Task description:
Rewrite the items below as a numbered list, leaving out any blank lines.

>> START

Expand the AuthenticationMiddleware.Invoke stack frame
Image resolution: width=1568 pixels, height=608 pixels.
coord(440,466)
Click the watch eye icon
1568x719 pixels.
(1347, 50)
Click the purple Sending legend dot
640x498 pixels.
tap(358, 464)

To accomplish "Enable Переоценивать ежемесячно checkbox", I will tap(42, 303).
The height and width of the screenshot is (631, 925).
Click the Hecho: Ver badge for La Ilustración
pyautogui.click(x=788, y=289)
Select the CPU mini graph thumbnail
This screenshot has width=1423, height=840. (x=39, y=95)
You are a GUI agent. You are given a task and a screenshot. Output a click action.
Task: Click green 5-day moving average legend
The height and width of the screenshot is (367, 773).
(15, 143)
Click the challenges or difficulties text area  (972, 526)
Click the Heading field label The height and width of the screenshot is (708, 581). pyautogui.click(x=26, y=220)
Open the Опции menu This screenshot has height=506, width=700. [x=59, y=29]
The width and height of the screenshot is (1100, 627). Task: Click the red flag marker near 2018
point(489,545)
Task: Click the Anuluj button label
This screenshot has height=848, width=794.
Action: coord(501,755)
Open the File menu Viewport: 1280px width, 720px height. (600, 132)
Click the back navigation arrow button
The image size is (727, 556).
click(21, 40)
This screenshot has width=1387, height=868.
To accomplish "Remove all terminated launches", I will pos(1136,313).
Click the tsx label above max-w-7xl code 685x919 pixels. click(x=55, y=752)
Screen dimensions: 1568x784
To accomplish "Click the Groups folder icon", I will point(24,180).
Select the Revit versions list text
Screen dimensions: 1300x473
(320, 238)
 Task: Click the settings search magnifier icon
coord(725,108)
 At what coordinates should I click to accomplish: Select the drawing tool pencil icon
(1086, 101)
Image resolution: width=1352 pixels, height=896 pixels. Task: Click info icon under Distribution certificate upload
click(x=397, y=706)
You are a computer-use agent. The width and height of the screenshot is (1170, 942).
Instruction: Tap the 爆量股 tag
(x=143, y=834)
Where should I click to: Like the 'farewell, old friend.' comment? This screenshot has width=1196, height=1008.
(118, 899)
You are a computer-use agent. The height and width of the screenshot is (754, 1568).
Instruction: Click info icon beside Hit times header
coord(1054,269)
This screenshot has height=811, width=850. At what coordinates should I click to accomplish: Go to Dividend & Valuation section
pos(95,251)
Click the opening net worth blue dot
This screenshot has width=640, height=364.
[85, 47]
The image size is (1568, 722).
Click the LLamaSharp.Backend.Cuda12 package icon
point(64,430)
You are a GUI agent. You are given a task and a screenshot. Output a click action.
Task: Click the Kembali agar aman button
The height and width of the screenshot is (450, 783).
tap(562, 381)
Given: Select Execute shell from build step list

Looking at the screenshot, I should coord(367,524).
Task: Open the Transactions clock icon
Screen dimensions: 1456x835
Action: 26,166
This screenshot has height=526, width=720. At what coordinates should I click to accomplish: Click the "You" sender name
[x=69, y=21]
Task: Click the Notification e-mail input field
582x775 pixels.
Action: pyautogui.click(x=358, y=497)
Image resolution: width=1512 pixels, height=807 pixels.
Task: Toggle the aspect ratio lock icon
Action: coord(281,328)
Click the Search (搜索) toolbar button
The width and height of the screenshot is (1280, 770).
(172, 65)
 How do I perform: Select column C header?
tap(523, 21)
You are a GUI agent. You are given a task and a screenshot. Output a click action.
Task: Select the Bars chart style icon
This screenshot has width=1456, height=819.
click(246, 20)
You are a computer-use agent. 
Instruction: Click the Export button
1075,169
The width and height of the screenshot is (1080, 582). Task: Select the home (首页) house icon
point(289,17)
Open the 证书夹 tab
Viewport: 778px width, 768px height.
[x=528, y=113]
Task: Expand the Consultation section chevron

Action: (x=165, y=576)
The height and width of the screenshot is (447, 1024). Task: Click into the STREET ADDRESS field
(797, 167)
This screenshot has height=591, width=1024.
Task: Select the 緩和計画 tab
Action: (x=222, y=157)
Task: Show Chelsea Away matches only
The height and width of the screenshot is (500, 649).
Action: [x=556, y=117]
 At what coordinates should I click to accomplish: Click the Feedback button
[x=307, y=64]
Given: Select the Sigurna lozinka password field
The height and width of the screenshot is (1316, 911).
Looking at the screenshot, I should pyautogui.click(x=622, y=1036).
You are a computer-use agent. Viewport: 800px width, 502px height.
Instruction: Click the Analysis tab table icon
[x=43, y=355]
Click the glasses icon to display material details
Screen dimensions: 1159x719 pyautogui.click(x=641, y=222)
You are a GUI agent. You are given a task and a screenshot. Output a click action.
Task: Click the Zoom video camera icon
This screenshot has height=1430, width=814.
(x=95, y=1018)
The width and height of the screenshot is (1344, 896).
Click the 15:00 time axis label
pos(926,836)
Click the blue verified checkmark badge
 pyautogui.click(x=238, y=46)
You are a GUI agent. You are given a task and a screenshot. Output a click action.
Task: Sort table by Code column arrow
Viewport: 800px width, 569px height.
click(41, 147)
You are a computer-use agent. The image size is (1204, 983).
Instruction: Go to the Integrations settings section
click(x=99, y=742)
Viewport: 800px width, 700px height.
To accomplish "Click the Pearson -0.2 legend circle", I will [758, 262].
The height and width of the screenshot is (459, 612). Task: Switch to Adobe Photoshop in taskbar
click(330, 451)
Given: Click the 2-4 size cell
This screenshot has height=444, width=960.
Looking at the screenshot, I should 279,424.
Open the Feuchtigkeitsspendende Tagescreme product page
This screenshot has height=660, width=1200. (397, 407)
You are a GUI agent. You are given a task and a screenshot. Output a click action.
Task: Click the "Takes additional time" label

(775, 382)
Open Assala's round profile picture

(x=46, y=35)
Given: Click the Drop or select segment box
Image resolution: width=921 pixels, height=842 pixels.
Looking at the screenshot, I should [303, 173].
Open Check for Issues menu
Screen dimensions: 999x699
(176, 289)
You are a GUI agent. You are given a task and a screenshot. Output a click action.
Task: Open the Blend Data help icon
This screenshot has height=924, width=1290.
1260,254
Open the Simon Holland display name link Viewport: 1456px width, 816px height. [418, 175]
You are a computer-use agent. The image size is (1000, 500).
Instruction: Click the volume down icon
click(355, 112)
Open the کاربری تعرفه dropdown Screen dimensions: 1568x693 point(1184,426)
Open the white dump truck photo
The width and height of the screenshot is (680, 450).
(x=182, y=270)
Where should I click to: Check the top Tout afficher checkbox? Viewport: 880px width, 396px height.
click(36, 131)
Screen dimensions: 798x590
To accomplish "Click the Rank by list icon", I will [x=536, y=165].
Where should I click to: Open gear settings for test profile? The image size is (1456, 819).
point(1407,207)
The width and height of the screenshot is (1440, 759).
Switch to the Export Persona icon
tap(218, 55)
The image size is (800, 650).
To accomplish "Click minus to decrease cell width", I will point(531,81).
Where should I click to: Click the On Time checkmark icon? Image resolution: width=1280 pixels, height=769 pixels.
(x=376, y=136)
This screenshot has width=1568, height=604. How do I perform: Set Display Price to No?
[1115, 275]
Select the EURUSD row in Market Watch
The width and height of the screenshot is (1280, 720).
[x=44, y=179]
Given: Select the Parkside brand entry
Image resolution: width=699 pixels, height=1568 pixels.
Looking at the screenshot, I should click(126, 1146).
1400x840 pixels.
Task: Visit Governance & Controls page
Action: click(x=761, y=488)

>> END

Full response:
1. Expand the AuthenticationMiddleware.Invoke stack frame
2. Image resolution: width=1568 pixels, height=608 pixels.
3. coord(440,466)
4. Click the watch eye icon
5. 1568x719 pixels.
6. (1347, 50)
7. Click the purple Sending legend dot
8. 640x498 pixels.
9. tap(358, 464)
10. To accomplish "Enable Переоценивать ежемесячно checkbox", I will tap(42, 303).
11. The height and width of the screenshot is (631, 925).
12. Click the Hecho: Ver badge for La Ilustración
13. pyautogui.click(x=788, y=289)
14. Select the CPU mini graph thumbnail
15. This screenshot has width=1423, height=840. (x=39, y=95)
16. You are a GUI agent. You are given a task and a screenshot. Output a click action.
17. Task: Click green 5-day moving average legend
18. The height and width of the screenshot is (367, 773).
19. (15, 143)
20. Click the challenges or difficulties text area  (972, 526)
21. Click the Heading field label The height and width of the screenshot is (708, 581). pyautogui.click(x=26, y=220)
22. Open the Опции menu This screenshot has height=506, width=700. [x=59, y=29]
23. The width and height of the screenshot is (1100, 627). Task: Click the red flag marker near 2018
24. point(489,545)
25. Task: Click the Anuluj button label
26. This screenshot has height=848, width=794.
27. Action: coord(501,755)
28. Open the File menu Viewport: 1280px width, 720px height. (600, 132)
29. Click the back navigation arrow button
30. The image size is (727, 556).
31. click(21, 40)
32. This screenshot has width=1387, height=868.
33. To accomplish "Remove all terminated launches", I will pos(1136,313).
34. Click the tsx label above max-w-7xl code 685x919 pixels. click(x=55, y=752)
35. Screen dimensions: 1568x784
36. To accomplish "Click the Groups folder icon", I will point(24,180).
37. Select the Revit versions list text
38. Screen dimensions: 1300x473
39. (320, 238)
40.  Task: Click the settings search magnifier icon
41. coord(725,108)
42.  At what coordinates should I click to accomplish: Select the drawing tool pencil icon
43. (1086, 101)
44. Image resolution: width=1352 pixels, height=896 pixels. Task: Click info icon under Distribution certificate upload
45. click(x=397, y=706)
46. You are a computer-use agent. The width and height of the screenshot is (1170, 942).
47. Instruction: Tap the 爆量股 tag
48. (x=143, y=834)
49. Where should I click to: Like the 'farewell, old friend.' comment? This screenshot has width=1196, height=1008.
50. (118, 899)
51. You are a computer-use agent. The height and width of the screenshot is (754, 1568).
52. Instruction: Click info icon beside Hit times header
53. coord(1054,269)
54. This screenshot has height=811, width=850. At what coordinates should I click to accomplish: Go to Dividend & Valuation section
55. pos(95,251)
56. Click the opening net worth blue dot
57. This screenshot has width=640, height=364.
58. [85, 47]
59. The image size is (1568, 722).
60. Click the LLamaSharp.Backend.Cuda12 package icon
61. point(64,430)
62. You are a GUI agent. You are given a task and a screenshot. Output a click action.
63. Task: Click the Kembali agar aman button
64. The height and width of the screenshot is (450, 783).
65. tap(562, 381)
66. Given: Select Execute shell from build step list
67. Looking at the screenshot, I should coord(367,524).
68. Task: Open the Transactions clock icon
69. Screen dimensions: 1456x835
70. Action: 26,166
71. This screenshot has height=526, width=720. At what coordinates should I click to accomplish: Click the "You" sender name
72. [x=69, y=21]
73. Task: Click the Notification e-mail input field
74. 582x775 pixels.
75. Action: pyautogui.click(x=358, y=497)
76. Image resolution: width=1512 pixels, height=807 pixels.
77. Task: Toggle the aspect ratio lock icon
78. Action: coord(281,328)
79. Click the Search (搜索) toolbar button
80. The width and height of the screenshot is (1280, 770).
81. (172, 65)
82.  How do I perform: Select column C header?
83. tap(523, 21)
84. You are a GUI agent. You are given a task and a screenshot. Output a click action.
85. Task: Select the Bars chart style icon
86. This screenshot has width=1456, height=819.
87. click(246, 20)
88. You are a computer-use agent. 
89. Instruction: Click the Export button
90. 1075,169
91. The width and height of the screenshot is (1080, 582). Task: Select the home (首页) house icon
92. point(289,17)
93. Open the 证书夹 tab
94. Viewport: 778px width, 768px height.
95. [x=528, y=113]
96. Task: Expand the Consultation section chevron
97. Action: (x=165, y=576)
98. The height and width of the screenshot is (447, 1024). Task: Click into the STREET ADDRESS field
99. (797, 167)
100. This screenshot has height=591, width=1024.
101. Task: Select the 緩和計画 tab
102. Action: (x=222, y=157)
103. Task: Show Chelsea Away matches only
104. The height and width of the screenshot is (500, 649).
105. Action: [x=556, y=117]
106.  At what coordinates should I click to accomplish: Click the Feedback button
107. [x=307, y=64]
108. Given: Select the Sigurna lozinka password field
109. The height and width of the screenshot is (1316, 911).
110. Looking at the screenshot, I should pyautogui.click(x=622, y=1036).
111. You are a computer-use agent. Viewport: 800px width, 502px height.
112. Instruction: Click the Analysis tab table icon
113. [x=43, y=355]
114. Click the glasses icon to display material details
115. Screen dimensions: 1159x719 pyautogui.click(x=641, y=222)
116. You are a GUI agent. You are given a task and a screenshot. Output a click action.
117. Task: Click the Zoom video camera icon
118. This screenshot has height=1430, width=814.
119. (x=95, y=1018)
120. The width and height of the screenshot is (1344, 896).
121. Click the 15:00 time axis label
122. pos(926,836)
123. Click the blue verified checkmark badge
124.  pyautogui.click(x=238, y=46)
125. You are a GUI agent. You are given a task and a screenshot. Output a click action.
126. Task: Sort table by Code column arrow
127. Viewport: 800px width, 569px height.
128. click(41, 147)
129. You are a computer-use agent. The image size is (1204, 983).
130. Instruction: Go to the Integrations settings section
131. click(x=99, y=742)
132. Viewport: 800px width, 700px height.
133. To accomplish "Click the Pearson -0.2 legend circle", I will [758, 262].
134. The height and width of the screenshot is (459, 612). Task: Switch to Adobe Photoshop in taskbar
135. click(330, 451)
136. Given: Click the 2-4 size cell
137. This screenshot has height=444, width=960.
138. Looking at the screenshot, I should 279,424.
139. Open the Feuchtigkeitsspendende Tagescreme product page
140. This screenshot has height=660, width=1200. (397, 407)
141. You are a GUI agent. You are given a task and a screenshot. Output a click action.
142. Task: Click the "Takes additional time" label
143. (775, 382)
144. Open Assala's round profile picture
145. (x=46, y=35)
146. Given: Click the Drop or select segment box
147. Image resolution: width=921 pixels, height=842 pixels.
148. Looking at the screenshot, I should [303, 173].
149. Open Check for Issues menu
150. Screen dimensions: 999x699
151. (176, 289)
152. You are a GUI agent. You are given a task and a screenshot. Output a click action.
153. Task: Open the Blend Data help icon
154. This screenshot has height=924, width=1290.
155. 1260,254
156. Open the Simon Holland display name link Viewport: 1456px width, 816px height. [418, 175]
157. You are a computer-use agent. The image size is (1000, 500).
158. Instruction: Click the volume down icon
159. click(355, 112)
160. Open the کاربری تعرفه dropdown Screen dimensions: 1568x693 point(1184,426)
161. Open the white dump truck photo
162. The width and height of the screenshot is (680, 450).
163. (x=182, y=270)
164. Where should I click to: Check the top Tout afficher checkbox? Viewport: 880px width, 396px height.
165. click(36, 131)
166. Screen dimensions: 798x590
167. To accomplish "Click the Rank by list icon", I will [x=536, y=165].
168. Where should I click to: Open gear settings for test profile? The image size is (1456, 819).
169. point(1407,207)
170. The width and height of the screenshot is (1440, 759).
171. Switch to the Export Persona icon
172. tap(218, 55)
173. The image size is (800, 650).
174. To accomplish "Click minus to decrease cell width", I will point(531,81).
175. Where should I click to: Click the On Time checkmark icon? Image resolution: width=1280 pixels, height=769 pixels.
176. (x=376, y=136)
177. This screenshot has width=1568, height=604. How do I perform: Set Display Price to No?
178. [1115, 275]
179. Select the EURUSD row in Market Watch
180. The width and height of the screenshot is (1280, 720).
181. [x=44, y=179]
182. Given: Select the Parkside brand entry
183. Image resolution: width=699 pixels, height=1568 pixels.
184. Looking at the screenshot, I should click(126, 1146).
185. 1400x840 pixels.
186. Task: Visit Governance & Controls page
187. Action: click(x=761, y=488)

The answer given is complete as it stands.